Published: 09/20/2011
Published: 09/20/2011
The Oligocene Formation in CuuLong Basin, Southern offshore Vietnam, is predominantly fluvial-lacustrine sand and shale sequences deposited above the pre-Tertiary granite basement. The reservoir sands are usually tight with average porosity about 10%, and variable but mostly low permeability. In many wells targeting the granite basement, significant oil shows have been detected when drilling through the Oligocene section. However, it is usually difficult to get a well to flow naturally from this section due to the tight matrix. Therefore, the Oligocene sands were rarely paid much attention.

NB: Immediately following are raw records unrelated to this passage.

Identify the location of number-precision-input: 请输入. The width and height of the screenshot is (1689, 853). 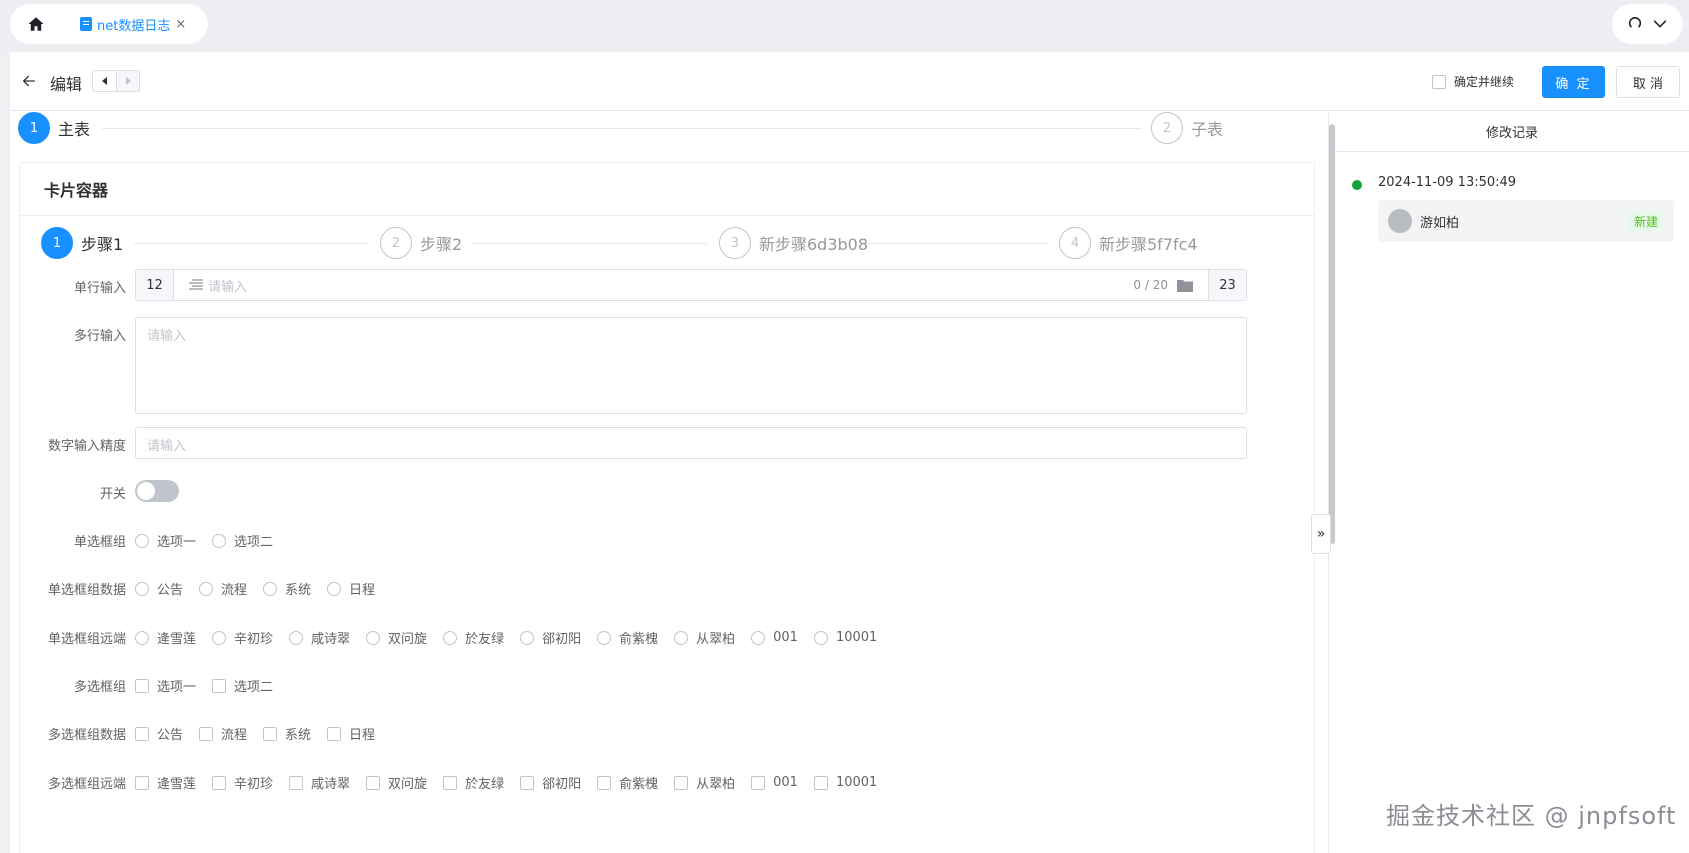
(691, 443).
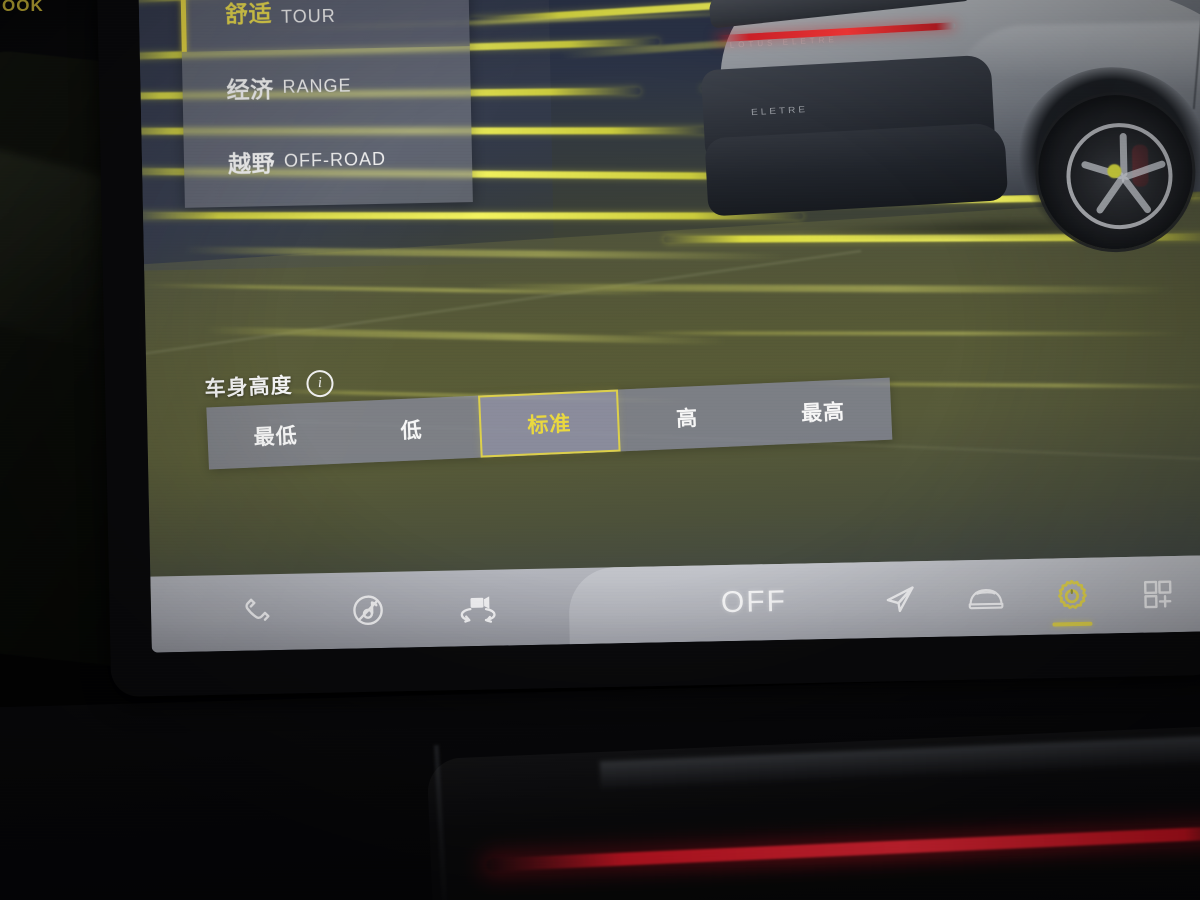  What do you see at coordinates (688, 418) in the screenshot?
I see `body-height-option-high: 高` at bounding box center [688, 418].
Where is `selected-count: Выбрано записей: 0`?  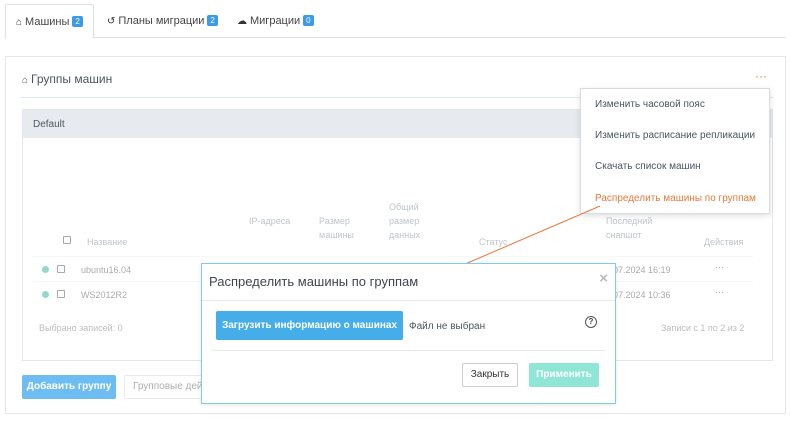 selected-count: Выбрано записей: 0 is located at coordinates (81, 328).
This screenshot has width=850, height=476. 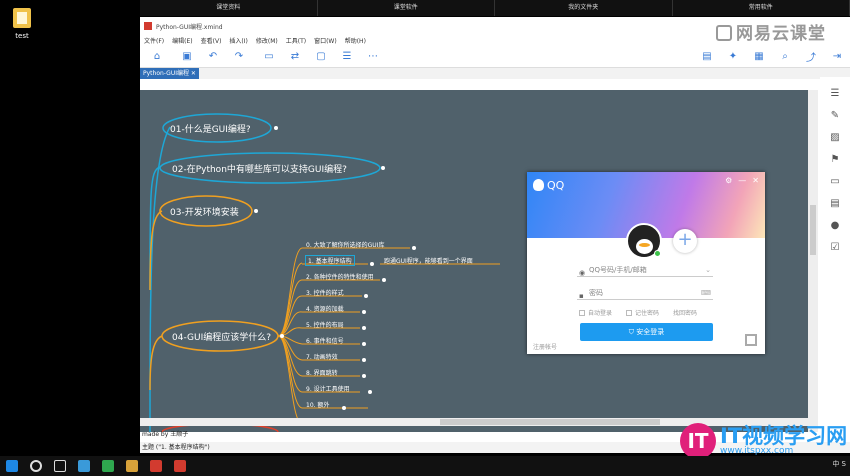 What do you see at coordinates (187, 57) in the screenshot?
I see `save-icon: ▣` at bounding box center [187, 57].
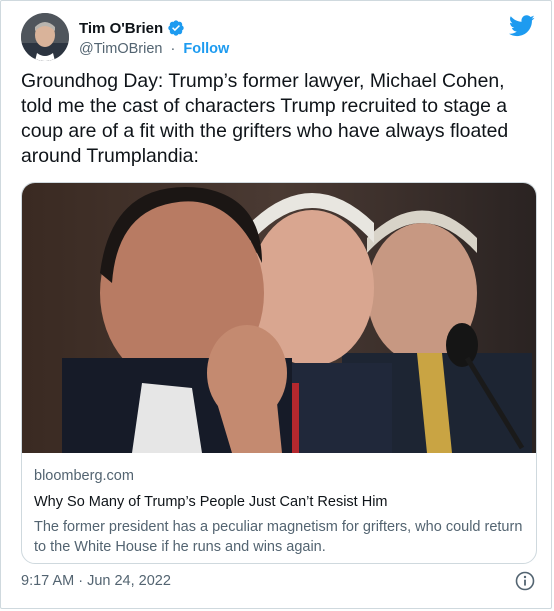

With commercial discoveries of both oil and gas made in several fields in the CuuLong basin recently, reassessment of the potential for the Oligocene sands has been brought back to the agenda. Natural fractures or faults are among the most important aspects to evaluate when assessing this tight formation. This paper presents a few recent case studies on fracture characterization for the Oligocene reservoirs. The data used includes core, borehole images, conventional open-hole logs, mud logs as well as DST dynamic data. Natural fractures including both open and mineralized ones are quite common in the tight Oligocene formation even though the fracture density and type might vary from one well to another depending on the structural location of the well, proximity to faults and depth in the vertical sequence. It is believed that the naturally open fracture or fault plays an important role in enhancing the reservoir permeability for potential natural flow in a well. The healed fractures, on the other hand, might block the lateral reservoir communication. Locating the fractured zones is also important for perforation decision and frac job design, if stimulation is required for a well.